As this year's tax season approaches, a new study by Waterloo researchers shows that anxiety about mathematics can adversely affect tasks as simple as basic counting.

The researchers investigated math anxiety, or the feeling of fear and dread of performing mathematical calculations. In experiments, they examined the extent to which the anxiety affects performance on numerical tasks. Their research will eventually enable teachers to assist students with math anxiety.

Erin Maloney, a graduate student in psychology, and Jonathan Fugelsang, a professor of psychology, conducted the study with colleagues Evan Risko, a post-doctoral research fellow at the University of British Columbia, and Daniel Ansari, a professor of psychology at the University of Western Ontario.
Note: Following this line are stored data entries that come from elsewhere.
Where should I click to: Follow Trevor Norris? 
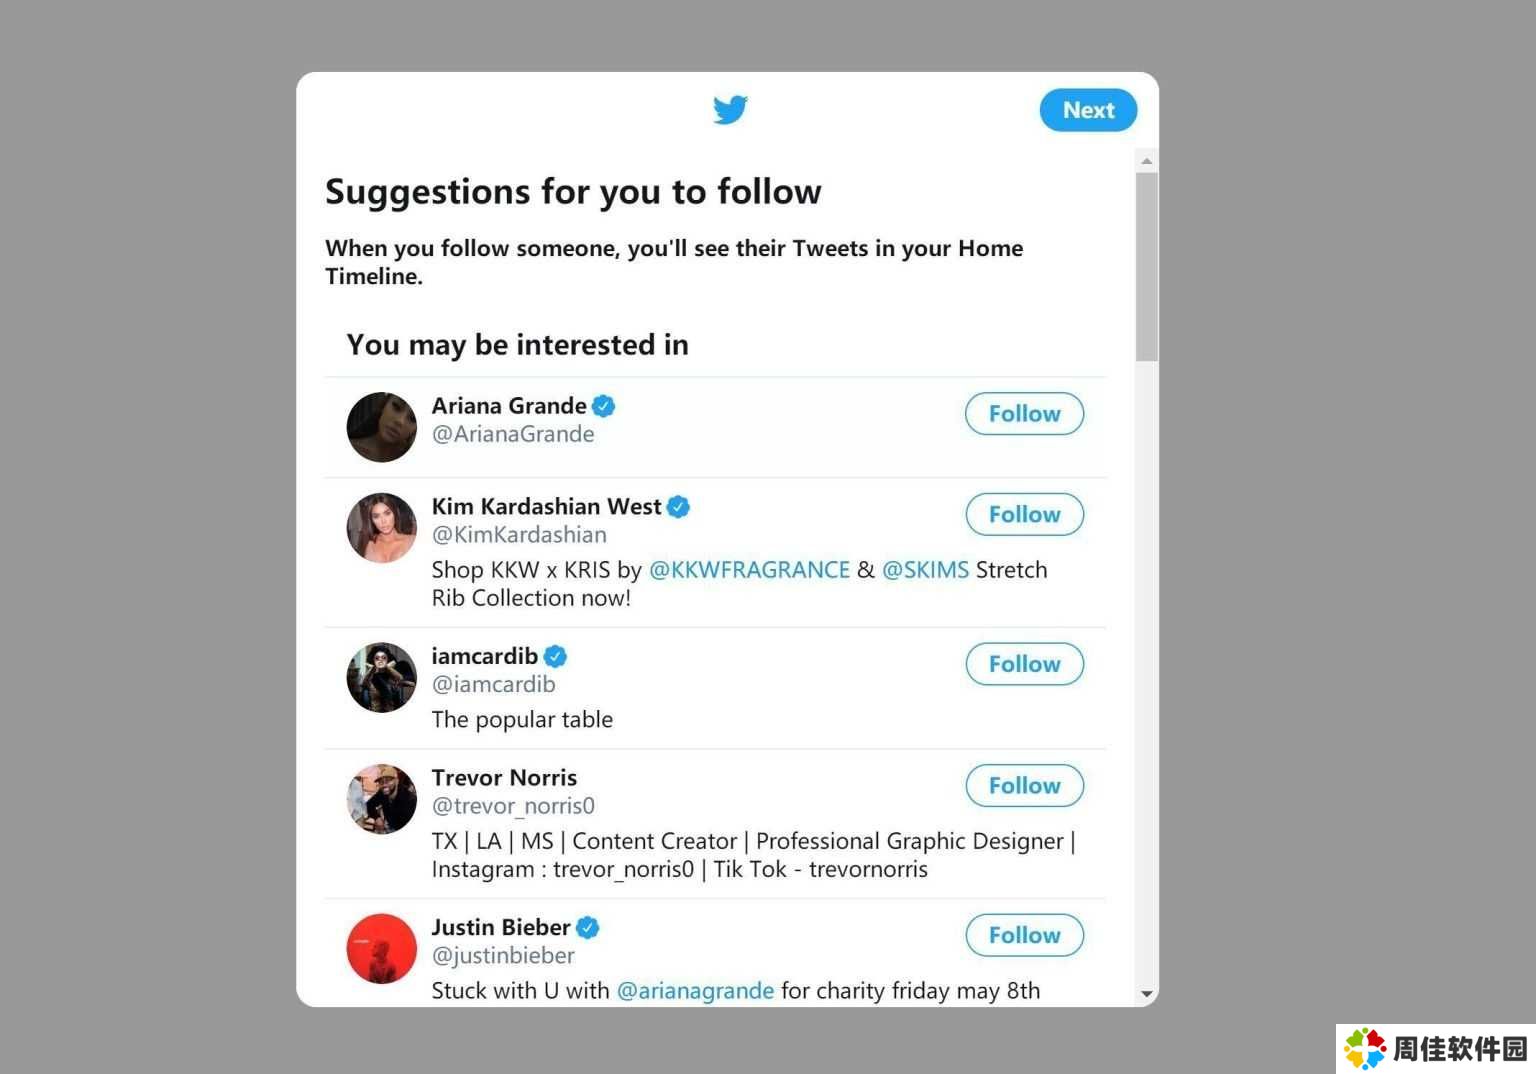[x=1024, y=786]

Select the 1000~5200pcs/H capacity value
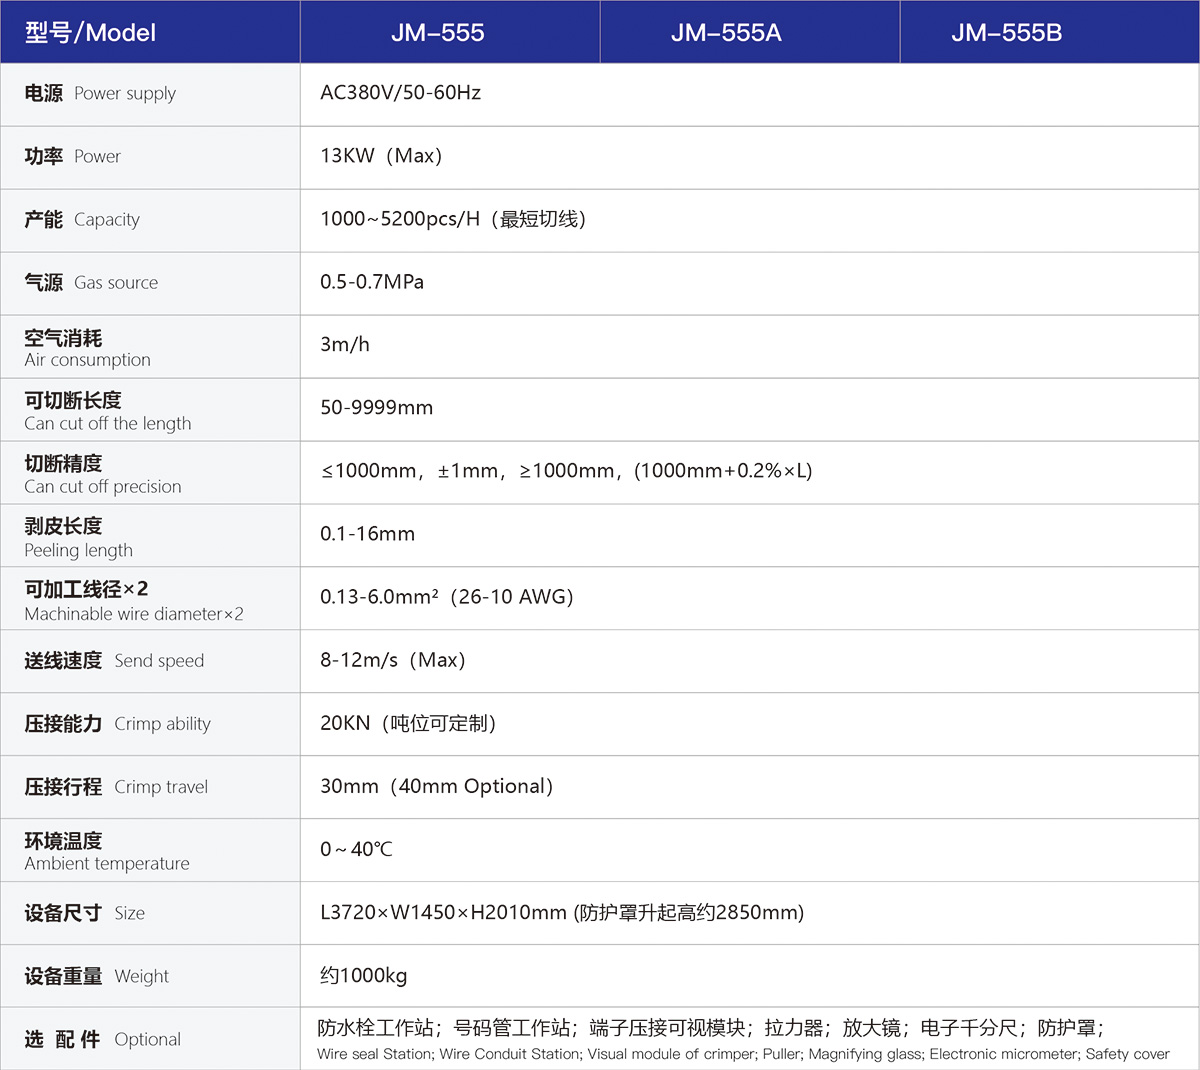coord(453,219)
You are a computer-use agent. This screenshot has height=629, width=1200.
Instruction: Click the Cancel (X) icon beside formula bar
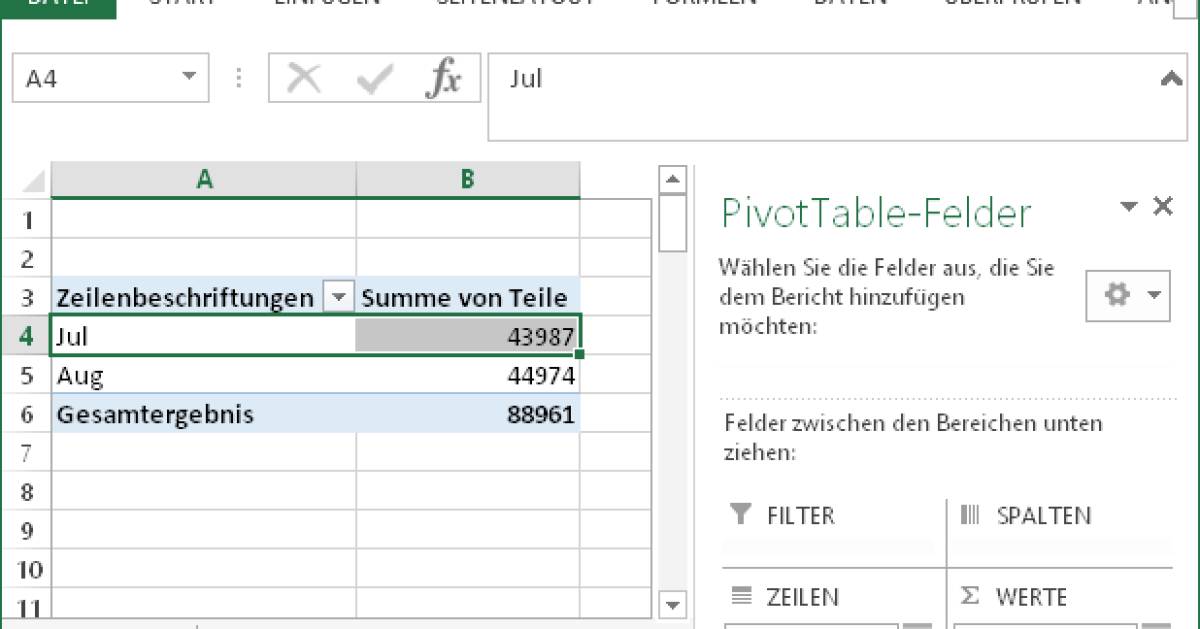click(306, 78)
"These data are among the first of their kind to suggest that math anxiety may impact very rudimentary numerical processes that form the foundation of more complex mathematics," Maloney said, adding that the new research has implications on how teachers can try to remedy math anxiety. "Many students and others suffer from math anxiety. Despite its frequent occurrence and impact on people's lives, there is currently very little research on math anxiety and the condition is not well-known."

Previous studies have shown that a weakness in basic math abilities has a greater negative effect on employment opportunities than reading difficulties. Indeed, basic numerical and math skills are crucial predictors of an individual's success in life.

In the past, individuals with math anxiety have been found to differ from their non-anxious peers on measures of higher-level mathematical processes, but not simple arithmetic.

One key finding in the new study is that math anxiety can impact tasks such as basic counting.

The researchers examined differences between math anxious and non-math anxious individuals in basic numerical processing by using a visual enumeration task. The task allows them to assess two systems of basic number processing: subitizing (instantly knowing how many objects are presented) and counting.

Contrary to previous work revealing that math anxiety affects complex problem solving but not simple arithmetic, the new study shows that math anxious individuals, relative to their non-math anxious peers, demonstrated a deficit in the counting range (five to nine) but not in the subitizing range (one to four) of the visual enumeration task.

In two experiments, 28 undergraduate students — 14 with low math anxiety and 14 with high math anxiety — were shown a set of black squares on a computer screen. The squares ranged in number from one to nine and participants were simply asked to identify the number of squares.

Although they were timed, participants were not rushed and the display stayed on the screen until a response was made.

When there were one to four squares presented (the subitizing range), both groups of students performed equally well.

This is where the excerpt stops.